The screen rotates so with the 360° hinge you can use it any which way you like.(Image: BusinessDesk) 
When I don’t have an external monitor but do have a keyboard and mouse, I can flip it, so the screen is closer, thus saving a lot of neckache.

Eighty per cent of the time, I found the Spectre great to use, balancing versatility and functionality with ease of use really well.

However, there were also a few things that I found lacking, especially at the pricepoint.


To start with, a minor gripe: in tablet mode, held landscape, the software keyboard either takes up a full half of the screen or, when you pop it out, has wasted real estate. making it too big, or absurdly small.

I quickly gave up using it for anything and stuck to laptop mode when I wanted to type, even a quick Google search.

Never having used a Windows 2-in-1 before, I’m not sure if that’s an operating system thing or is part of HP’s software.

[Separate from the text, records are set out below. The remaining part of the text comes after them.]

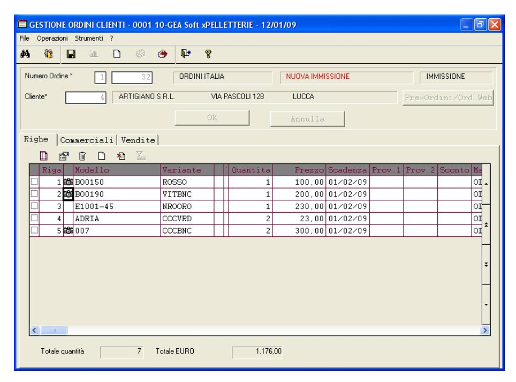
Task: Open the Strumenti menu
Action: pyautogui.click(x=89, y=39)
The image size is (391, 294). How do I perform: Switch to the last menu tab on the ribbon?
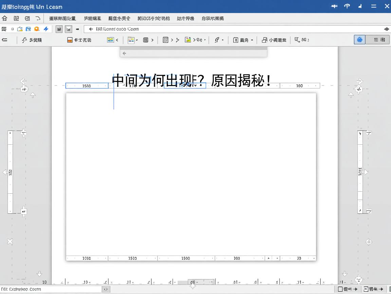click(212, 18)
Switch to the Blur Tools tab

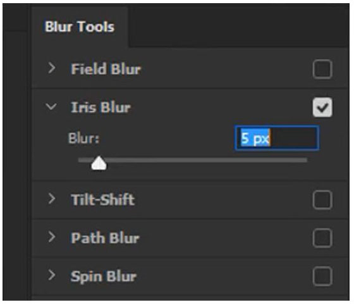[80, 27]
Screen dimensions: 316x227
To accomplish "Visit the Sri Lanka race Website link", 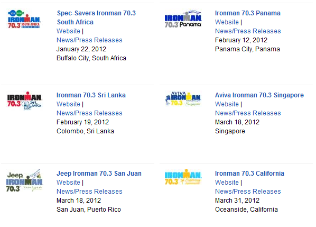I will [69, 104].

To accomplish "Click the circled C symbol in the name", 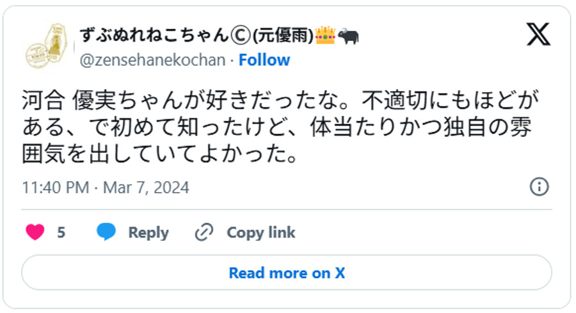I will tap(240, 36).
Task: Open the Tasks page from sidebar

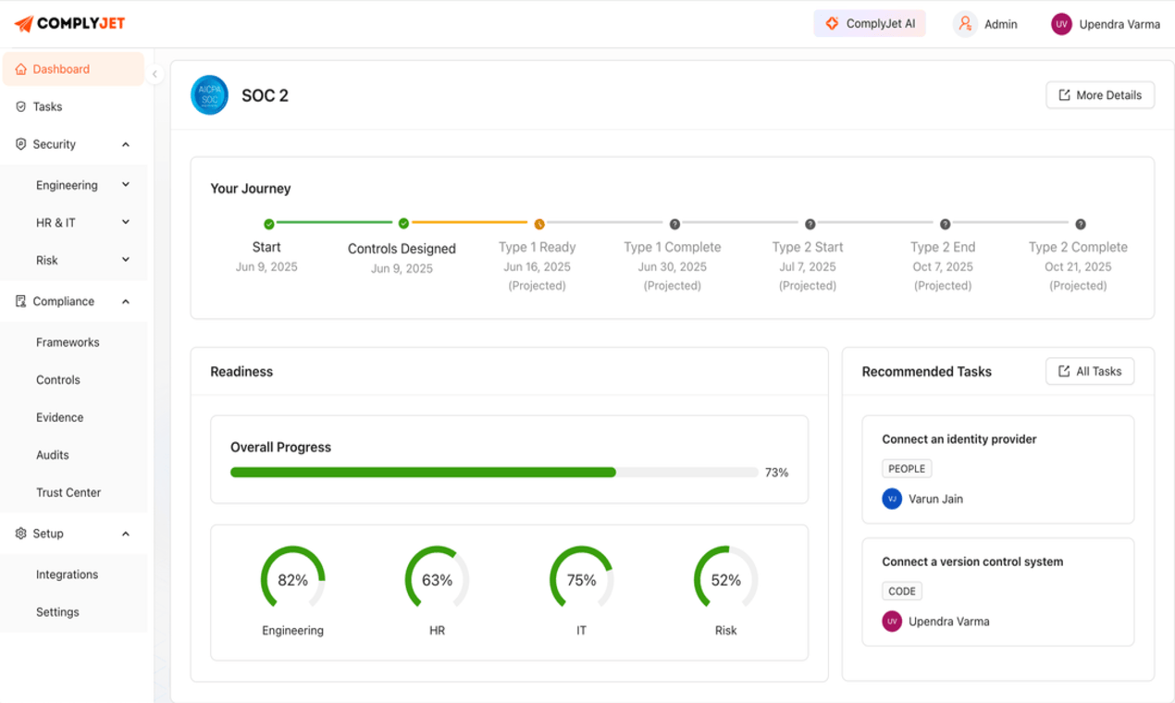Action: coord(47,106)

Next, for some reason while the keyboard is automatically deactivated when it goes to tablet mode, the touchpad is not.

This is immensely frustrating, as I kept accidentally touching it and switching tabs or even between apps somehow.

Again, that’s relatively minor; the real let-down for me was in performance.

It feels weird to put the keyboard face down, but it is a nice way to use the device sometimes. 
(Image: BusinessDesk)

This laptop, for all its RAM and latest-generation processor, cannot handle more than a light workload without slowing down.

I like to do what I call "the Photoshop test", which is where I randomly open Photoshop at different times and see how long it takes to load.

The Spectre didn’t perform too badly sometimes, but other times it took 10 seconds to even register that I had tried to open the program.

Maybe I’m doing something wrong, but at various times I’ve had the system just lag on me, just close apps in the background, and once, it just reset the whole laptop while I was in the middle of typing a sentence.


The Spectre is another one of those devices that seem to be for a very specific audience.

If you were on the lookout for a 2-in-1 that is fairly well designed and has a good breadth of functionality, and if you had a healthy budget, I would happily recommend the Spectre.

But I would add a caveat that it might need a little work to get it running really smoothly, and will take some getting used to if you want to frequently switch between laptop and tablet modes.